The salt flats have become a major tourist destination over the past few decades, with hotels popping up along the shores and vans full of tourists driving through the sea of salt and the surrounding sights.
If you never get a chance to visit the Salar de Uyuni, Werner Herzog’s new film, Salt and Fire, offers a tremendous overview of the area, with cinematographer Peter Zeitlinger beautifully capturing the unique landscape.
The entire second half of the film is a tour of the surrounding area, stopping not just in the vast salt flats but also the nearby Uturunku, a potential supervolcano that last erupted nearly 300,000 years ago, and the nearby train cemetery full of abandoned 19th century rail vehicles. Both of which are must-see stops for any tourist groups in the area.
But it’s the salt flats that make the biggest impression. An enormous, flat stretch of Earth so blindingly white that satellites use it for calibration, the Salar de Uyuni is beautiful and terrifying and hypnotic for as long as the director leaves it on the screen.
There’s a fictional story in here too; unfortunately, it’s one that doesn’t do the location any justice, nor does it create much interest on its own terms.
It involves a scientific delegation sent to the location to investigate an ecological threat; the Salar de Uyuni is cast as the Diablo Blanco, a man-made disaster that has resulted in a vast lake drying up and poisoning the surrounding landscape.
But before the delegation – played by Veronica Ferres, Gael García Bernal, Volker Michalowski – can reach the salt flats, they’re kidnapped by a group of masked men with automatic rifles led by Matt Riley (Michael Shannon), the man in charge of the “consortium” responsible for the disaster.
Riley and Ferres’ Laura have dense and lengthy discussions before he eventually drivers her out to the flats and abandons her.

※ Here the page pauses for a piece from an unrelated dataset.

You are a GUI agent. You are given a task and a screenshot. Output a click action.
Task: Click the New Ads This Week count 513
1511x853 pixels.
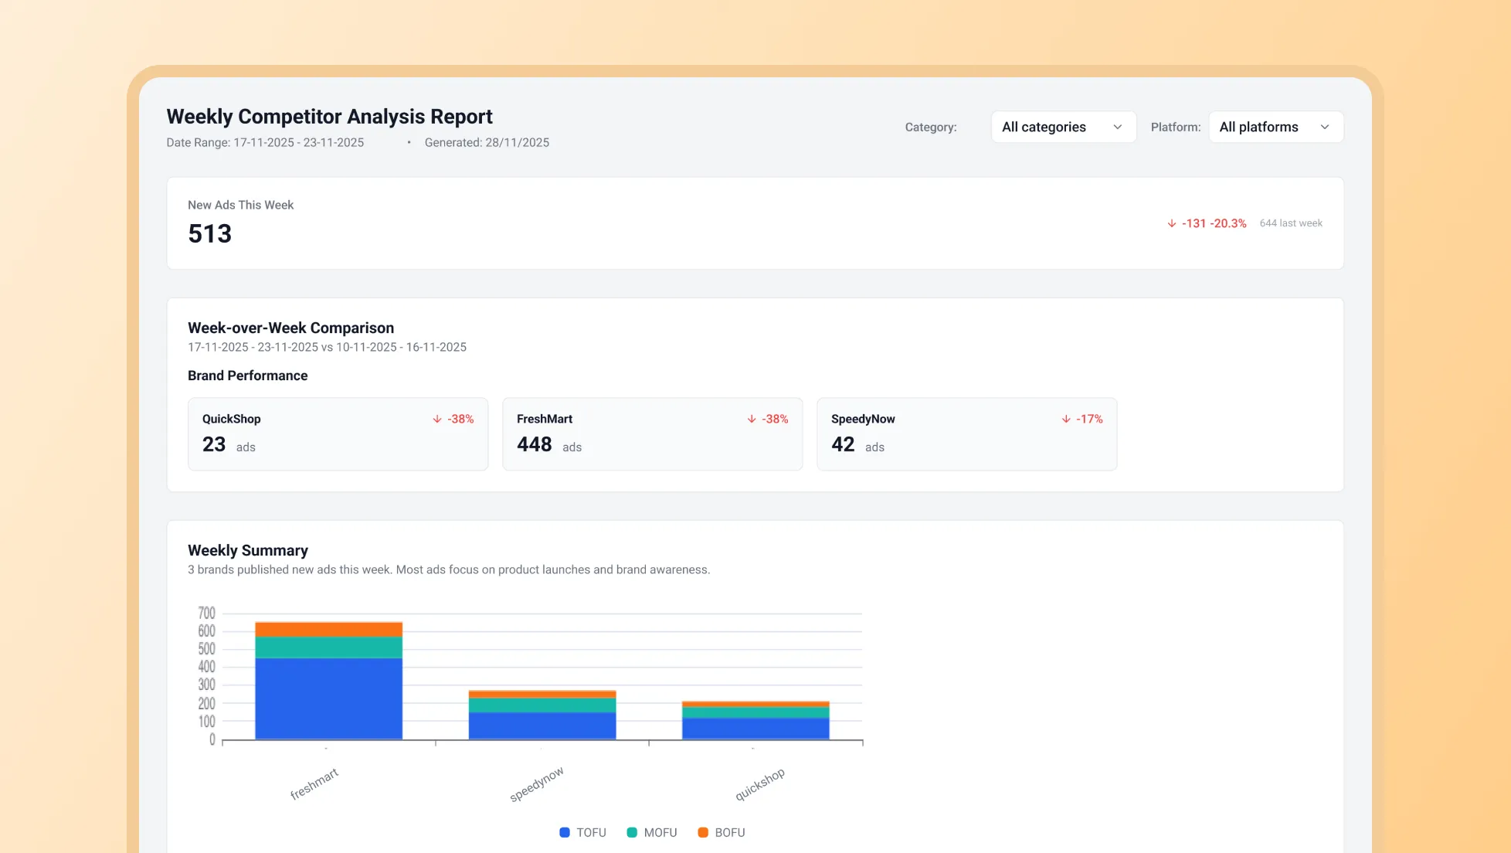click(x=210, y=233)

His plan is at first vague and confusing and ultimately trite, but Shannon fully commits to the role and Herzog injects some offbeat humor to provide some levity.
Still, Salt and Fire is mostly a bore, and one that the gorgeous setting cannot overcome. I did, however, like the theme of appearances changing based on perception, exemplified by an anamorphic painting in Rome’s Santa Maria dei Monti.

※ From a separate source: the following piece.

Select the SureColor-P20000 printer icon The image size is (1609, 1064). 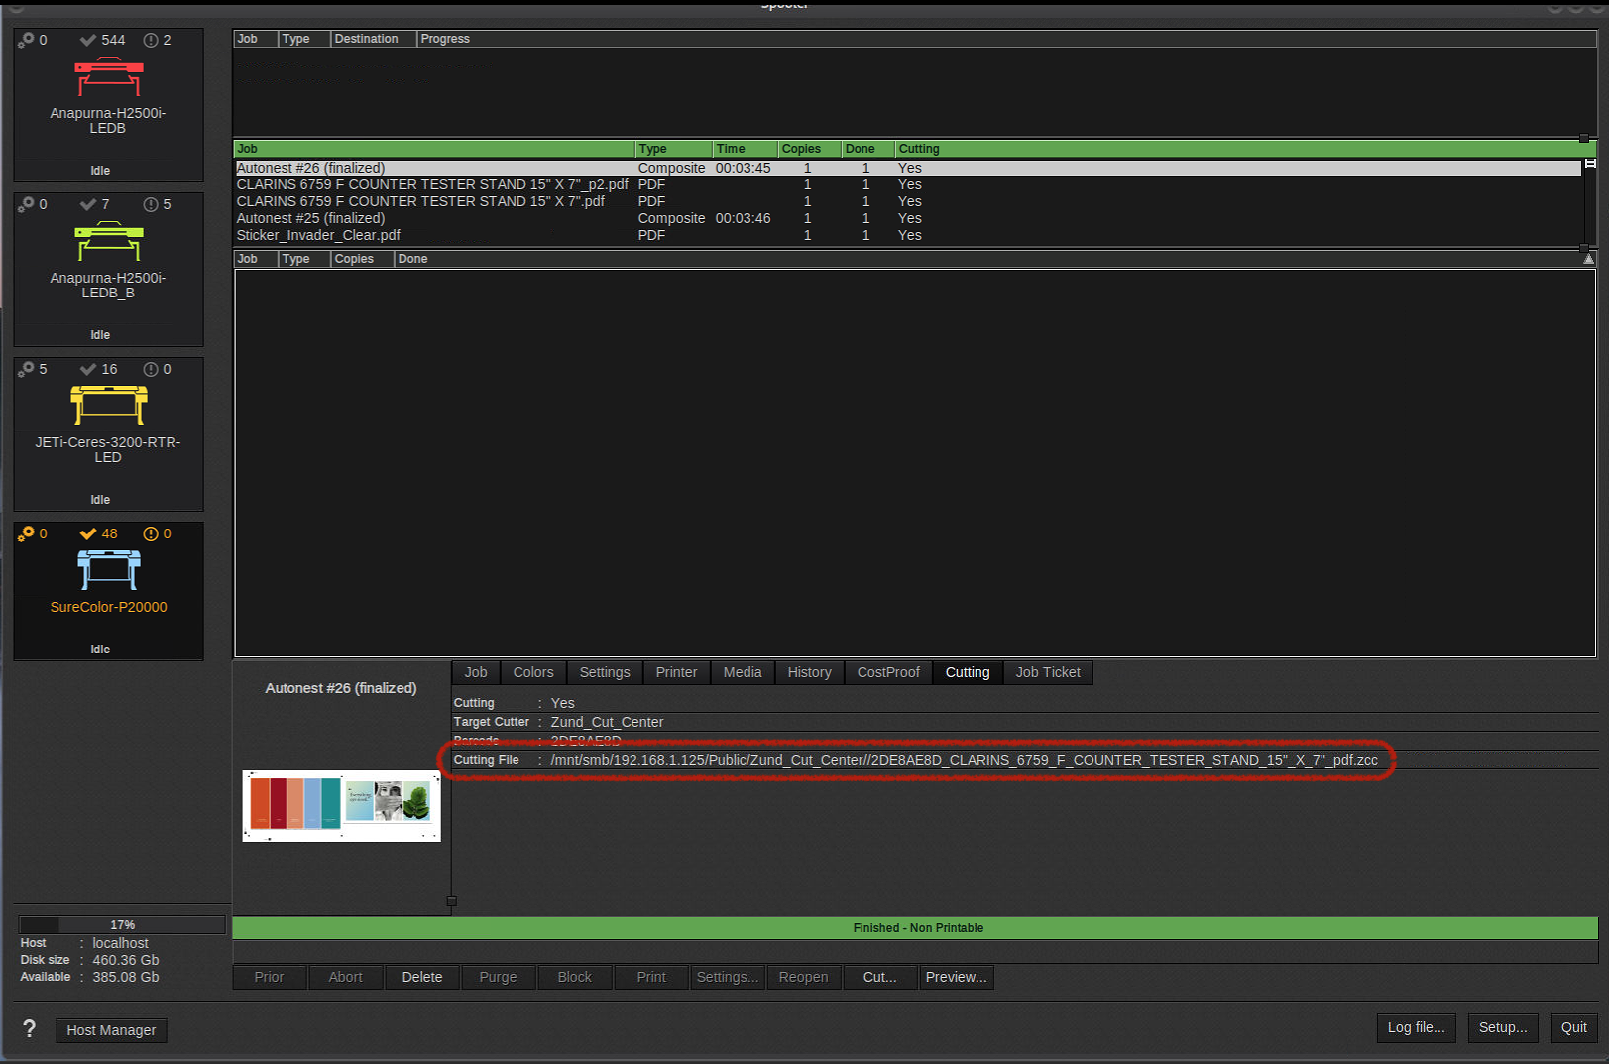point(108,569)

Along with his more well-known features and documentaries, Herzog has made films of minor story but hypnotizing beauty (Heart of Glass, for one) that simply entrance the viewer. This is not one of them.
As a lifelong fan of the director’s work, Salt and Fire is admittedly one of his lesser efforts, but one not without it’s own unique assets.
Side note: Ferres is a strikingly beautiful actress, but in close-ups here looks waxy and lifeless, the result of a makeup issue or post-production scrubbing (in every shot, she appears to be distractingly out of focus). Shannon, in comparison, is so vivid you can see every crevice and facial hair on his mug.